Leo tore open his front door and shouted at the trespassers, who were triply indistinct because he couldn’t find his spectacles, was hungover and the screen door pixelated everything.
“Who in Satan’s name are you? What are doing on my porch?”
Two figures, both slender and petite. Women?
“Mister, please, you gotta let us in. We ran out of gas.”
Leo wasn’t falling for that. Nine months previously, Mrs Gantry, who ran the pet store in town, was robbed at knifepoint after she took pity on a drifter with an empty guitar case that he filled with all her valuables (precious little, as it happened, so he took her head too).
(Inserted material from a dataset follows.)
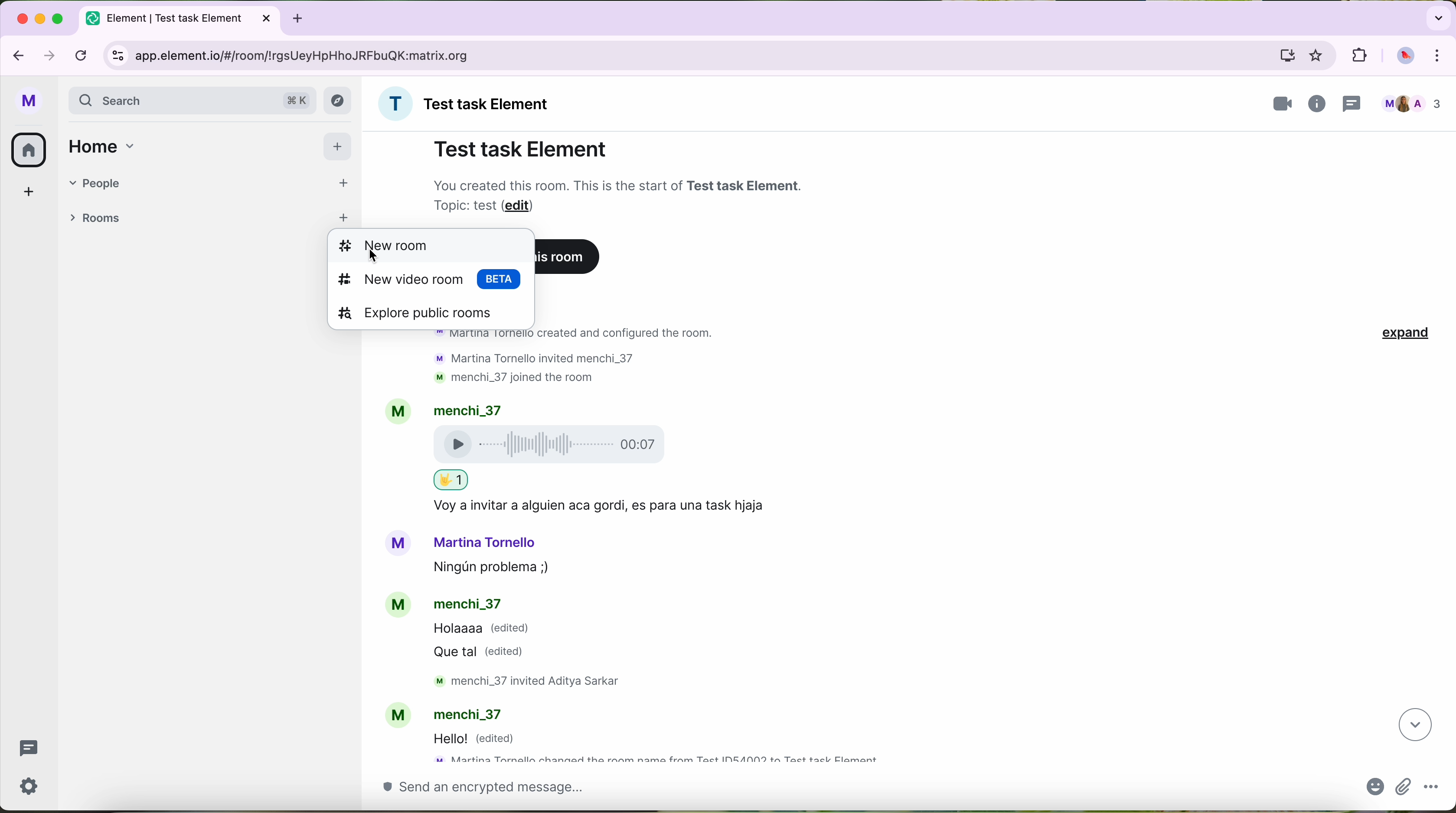 Image resolution: width=1456 pixels, height=813 pixels. What do you see at coordinates (302, 17) in the screenshot?
I see `new tabb` at bounding box center [302, 17]. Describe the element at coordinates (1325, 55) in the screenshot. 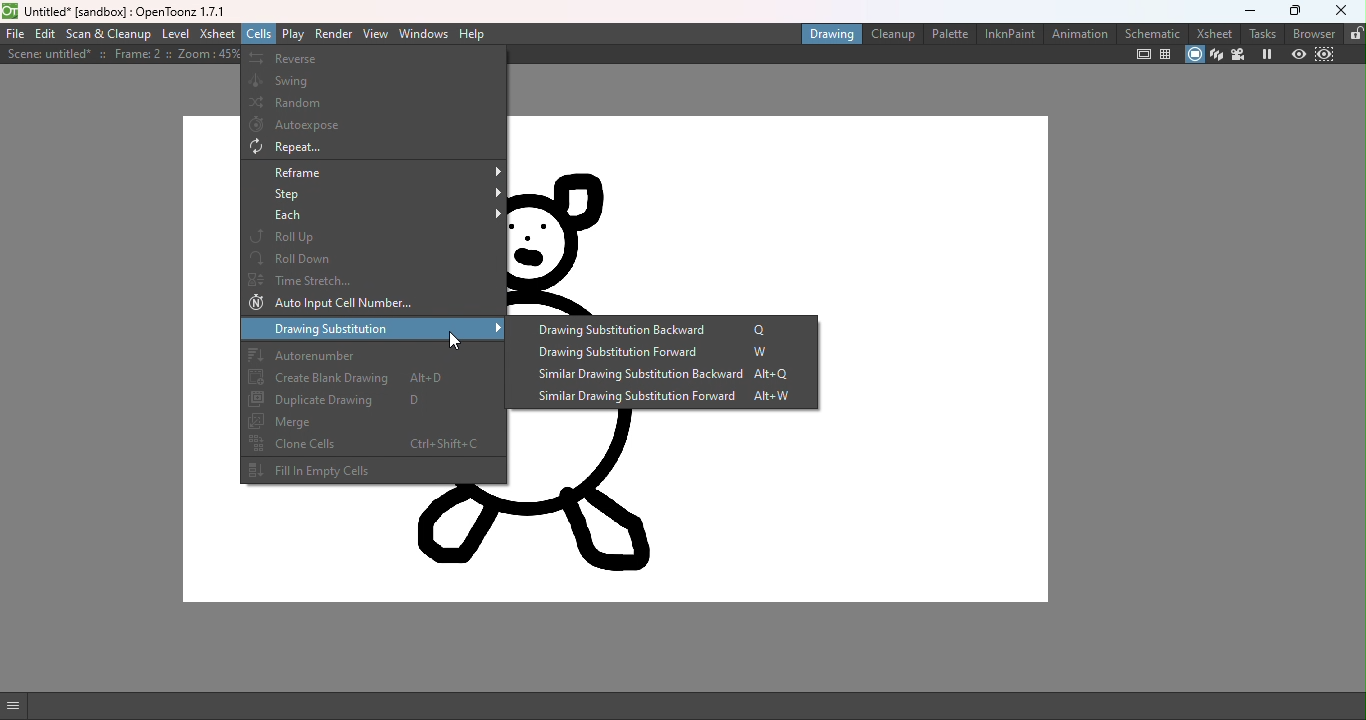

I see `Sub-camera preview` at that location.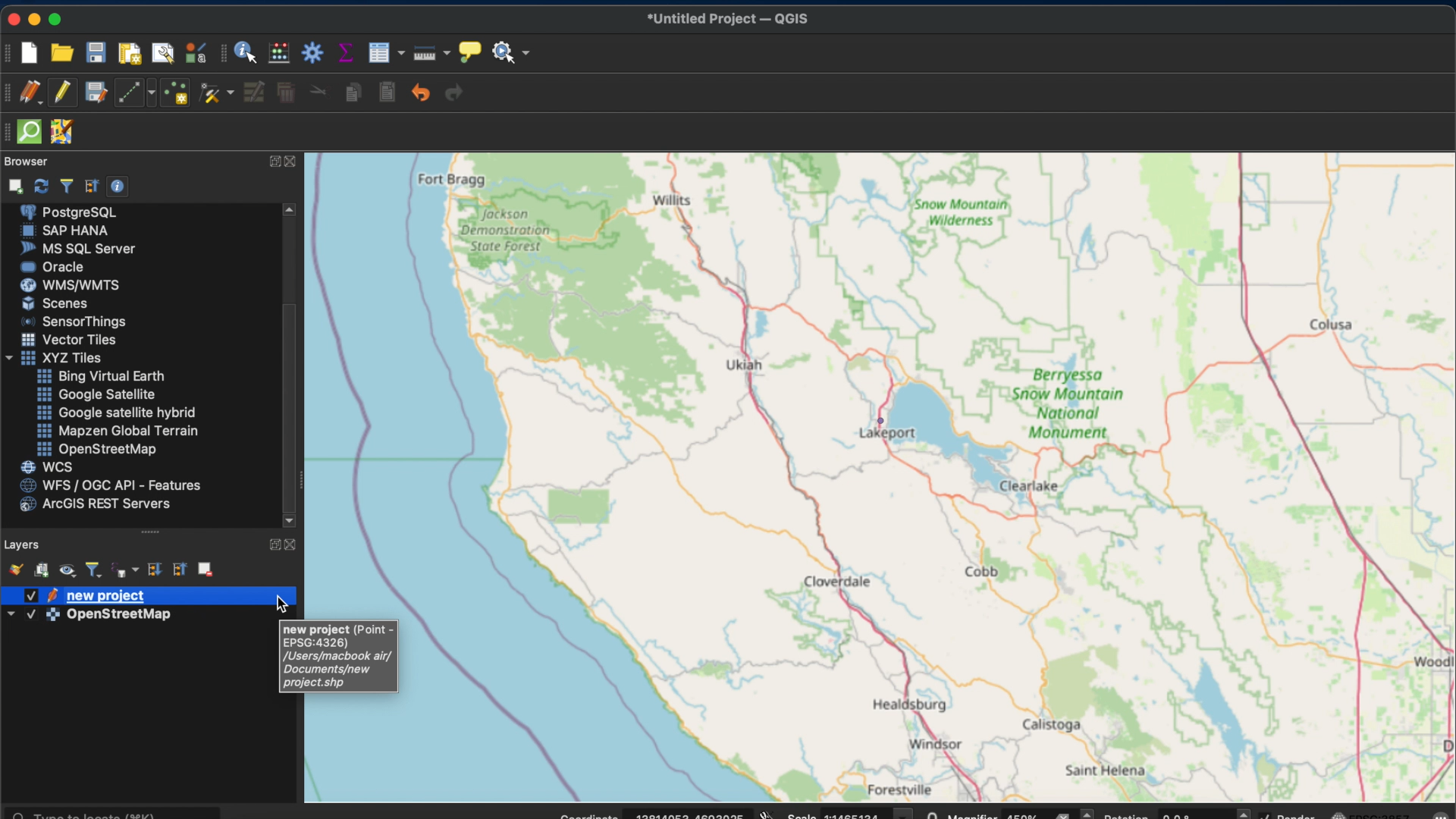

“I have a loaded shotgun and I don’t see well enough to wing you!” he replied.
Leo heard a vehicle approaching along the dirt track that led up from the highway. Given his deliberately remote location, Leo knew the second car was unlikely to betoken anything good.
“Round the back so I can get a look at you”, Leo ordered, grabbing the shotgun he kept by the door, which hadn’t fired properly for several years.
The mystery couple raced around the building as the approaching car skidded to a halt. Leo squinted through the back-door spyhole and saw two dishevelled women, one with bright blue hair, the other sporting a nose ring and a fierce expression. They looked like bad news but the sudden rap upon the front door sounded worse. The dark-haired woman, who looked half Native American, was cradling something in her arms. A baby? Might be a scam, thought Leo, a doll swaddled to elicit sympathy.
“Please, we need somewhere to hide. The Feds want to take my baby.”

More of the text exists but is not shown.